There's beauty in tough conversations — even those about racism, police brutality, and underrepresentation, according to National Basketball Players Association Executive Director Michele Roberts.
"We are all saying, 'Enough,' when it comes to police accountability and the savaging of members of our community," she said during a wide-ranging interview on Cheddar.
She was referring to assertions from high-profile NBA players, like Kyrie Irving of the Brooklyn Nets, who have suggested that returning to the court in Orlando come July might distract from the Black Lives Matter movement. Irving is not alone.
Former NBA star Stephen Jackson has also said "now ain't the time" to resume play. Jackson has emerged as a leader following the death of his friend George Floyd, the Minneapolis man who was killed by police in May, igniting nationwide protests against police brutality.
Still, other players, like LeBron James of the Los Angeles Lakers have asserted that playing will not detract from his and other players' ability to make change, according to The Athletic.
Some observers say the disagreement represents a league divided, but Roberts called the discussions "fabulous."
"What is clear and undeniable is our players have, as usual, responded to pressing social issues," she said. "Apart from being spectacular athletes, which they are, these are men that have tremendous passion for their communities and they continue to express it in ways that make me very proud."
The NBPA on Wednesday released a memo outlining steps the union is taking to respond to the police killings of Floyd, Ahmaud Arbery, and Breonna Taylor, and the systemic issues they underscore. The memo details the union's intention to continue supporting players' individual philanthropic efforts.
"There is not a space with respect to systemic racism that our players don't try to touch in a meaningful way. I'm talking education, I'm talking housing, I'm talking literacy — and we will continue with those efforts," Roberts expanded.
The memo also described a new NBPA initiative, called the Police Accountability Project, which Roberts called her "baby." It entails the creation of a nationwide database of police misconduct and abuse and support for local groups and leaders who work to eradicate officials perpetuating the problem.
"We will mobilize our players wherever we can, both our resources and, frankly, the resources of the NBA, to push this matter forward because it is enough," she said.
Social justice issues are also the heart of why Roberts says she decided to throw in her stock with the cannabis industry.
Chicago-based cannabis company Cresco Labs announced on June 10 that Roberts would join its board of directors.

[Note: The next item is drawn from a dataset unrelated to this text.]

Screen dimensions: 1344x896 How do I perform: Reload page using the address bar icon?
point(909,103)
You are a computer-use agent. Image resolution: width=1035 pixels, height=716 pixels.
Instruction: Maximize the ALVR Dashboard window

She is the first female and first person of color to do so.
"We are advocates of a more diverse and inclusive cannabis industry, and we are thrilled to have Michele's counsel, experience and leadership to help influence the development of both our Company and this industry," Charlie Bachtell, Cresco Labs' CEO and co-founder, said in a statement.
Roberts has advocated for a more lenient stance on drug policy in the NBA for quite some time, saying in a 2018 interview with SB Nation that she believed there were "substantial signs that support its efficacy," especially for pain management.
On Thursday, she emphasized that her interest in the cannabis industry also has to do with opportunities for people of color to get in on the ground level.
"We've spent a lot of time trying to break into so-called 'traditional industries.' I've always been of the view that any new opportunities and new industries were exactly that: they were great opportunities for people of color," she said.
Although cannabis businesses are largely white-owned, the industry is still young. Roberts said she felt encouraged by ongoing conversations pushing for equity and inclusion to be baked into the industry from the start, both on the state-level, like in Illinois, as well as on the federal level.
Cresco Labs, which has launched several equity initiatives locally and on the state level, shared Roberts' goals.
"As I watched this industry grow and saw the promise that it provided, I wanted to see more people that looked like me be able to take advantage of the opportunity," she said.
Roberts has served as the executive director of NBPA since 2014. Prior to her role there, she worked for years as a trial lawyer and taught at Harvard Law as an adjunct faculty member.